A combined 35% of baby boomers (ages 55-73), Gen X (ages 39-54), and the Silent Generation (74+) failed to obtain at least one financial product because of their credit score, according to the survey.
The top three financial products that millennials were rejected for were credit cards (36%), auto loans (18%), and housing (13% for rent and 13% for mortgages). Bankrate surveyed 2,498 people.
Gen Xers had easier access to credit
The era of credit cards being handed out like candy on college campuses is over. “I hear from so many Gen Xers oh I got my first credit card when I was in college. They set up a table on the quad, they gave me a lame giveaway like a t-shirt or something and I got this card and I ran up a ton of debt,” says Bankrate credit card analyst Ted Rossman.
It has gotten harder for millennials to obtain their first credit card since the last recession. Right before the 2008 financial crisis, consumer debt rose to $12.68 trillion, according to the Federal Reserve Bank of New York. The Credit Card Act of 2009, which took effect in 2010, aimed to address the factors that contributed to Americans’ skyrocketing debt, including curtailing abusive practices by credit card issuers.

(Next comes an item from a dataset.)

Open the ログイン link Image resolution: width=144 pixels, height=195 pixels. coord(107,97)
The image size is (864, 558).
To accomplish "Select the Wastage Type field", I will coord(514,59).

Rossman says an unintended consequence of the Credit Card Act was that it made it harder to get a credit card. “One of the key provisions of this law was to push credit card marketers off college campuses and to make it difficult to get a credit card before your 21st birthday,” he says. “What’s happened in practice is that even beyond 21, people are having trouble qualifying for their first card because it’s like getting your first job. Everybody wants you to have experience but if you don’t have experience then how do you get it?” (Length of credit history makes up about 15% of your overall credit score).
Indeed, banks tightened standards on credit card loans this year, according to the Federal Reserve’s quarterly survey of senior loan officers.
The Credit Card Act also allowed credit card issuers to raise interest rates, a major contributing factor to rising debt. Consumer debt has risen to $13.86 trillion as of the second quarter.
“The easiest way to raise a rate on an existing balance is when you tie it to an underlying index like the prime rate. So what happened post-2010 is that almost all major issuers tied their rates in with the prime rate,” says Rossman.
The four rate hikes by the Federal Reserve in 2018 made matters worse for consumers by pushing these variable rates higher. “It’s actually compounded… the [debt] problem we’re talking about, which is, it’s easy to get into credit card debt, it’s hard to get out,” says Rossman.